Here, p k and q k are called the loading vector of X, and the coefficient of y for the kth component, respectively. L is the number of components and t k is a score vector for the kth component. E (M × N) and e (M × 1) represent the residual matrix and vector, respectively. The number of PLS components, L, is determined to maximize a predicted correlation coefficient (R pred) by leave-one-out cross-validation for each component according to Eq. (3):

$$R_{{\text{pred}}} = 1 - \frac{{\sum {\left( {y_{{\text{obs}}} - y_{{\text{pred}}} } \right)^2 } }}{{\sum {\left( {y_{{\text{obs}}} - \bar y_{{\text{obs}}} } \right)^2 } }}.$$
(3)

Here, y obs is an experimental y value, y pred is a predicted y value, and \(\overline y \) obs is the mean of y obs.
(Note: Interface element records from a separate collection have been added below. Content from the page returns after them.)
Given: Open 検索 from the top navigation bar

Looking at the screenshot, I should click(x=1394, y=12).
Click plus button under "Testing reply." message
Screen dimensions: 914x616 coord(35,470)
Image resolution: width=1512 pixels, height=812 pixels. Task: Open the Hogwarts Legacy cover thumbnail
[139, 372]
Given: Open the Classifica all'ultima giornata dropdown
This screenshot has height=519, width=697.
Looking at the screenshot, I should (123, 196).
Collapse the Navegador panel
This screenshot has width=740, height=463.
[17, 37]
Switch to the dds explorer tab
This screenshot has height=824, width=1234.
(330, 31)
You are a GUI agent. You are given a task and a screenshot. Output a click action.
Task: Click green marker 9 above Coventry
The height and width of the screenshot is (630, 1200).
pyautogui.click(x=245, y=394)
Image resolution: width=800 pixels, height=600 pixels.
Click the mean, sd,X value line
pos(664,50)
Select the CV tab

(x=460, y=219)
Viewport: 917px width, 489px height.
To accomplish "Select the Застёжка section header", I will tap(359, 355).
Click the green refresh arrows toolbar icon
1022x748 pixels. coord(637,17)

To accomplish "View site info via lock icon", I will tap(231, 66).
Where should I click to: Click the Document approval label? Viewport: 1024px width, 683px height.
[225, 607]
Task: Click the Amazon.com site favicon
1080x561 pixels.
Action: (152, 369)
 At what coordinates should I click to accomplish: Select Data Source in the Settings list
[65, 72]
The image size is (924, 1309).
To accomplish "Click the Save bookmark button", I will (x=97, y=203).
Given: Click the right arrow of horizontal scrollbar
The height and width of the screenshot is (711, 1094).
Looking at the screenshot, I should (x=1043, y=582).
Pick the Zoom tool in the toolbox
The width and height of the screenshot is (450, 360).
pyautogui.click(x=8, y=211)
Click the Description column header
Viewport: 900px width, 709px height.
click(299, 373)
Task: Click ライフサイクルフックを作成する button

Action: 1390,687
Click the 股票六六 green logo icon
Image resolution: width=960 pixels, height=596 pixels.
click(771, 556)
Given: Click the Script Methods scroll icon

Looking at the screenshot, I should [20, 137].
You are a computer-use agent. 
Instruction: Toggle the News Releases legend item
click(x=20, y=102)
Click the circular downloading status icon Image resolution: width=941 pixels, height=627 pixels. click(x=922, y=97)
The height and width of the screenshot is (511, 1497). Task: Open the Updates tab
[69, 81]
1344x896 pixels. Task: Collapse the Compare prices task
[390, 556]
The PLS equations (Eqs. (1) and (2)) can also be transformed into a linear form represented by Eq. (4) [18]:

$${\mathbf{y}} = {\mathbf{Xb}} + {\mathbf{f}}{\text{.}}$$
(4)

Here, b is a regression coefficient vector and its elements are represented by b j (j = 1,2,...,N).

DPClus

DPClus is a graph clustering software that can extract densely connected clusters using an algorithm that is based on density and periphery tracking of clusters [19]. It is also necessary to provide a value of minimum density we allow for the generated clusters (d), a minimum value for cluster property that determines the nature of periphery tracking (cp in), and a minimum number of objects that we want in a cluster. DPClus is freely available at http://kanaya.naist.jp/DPClus/.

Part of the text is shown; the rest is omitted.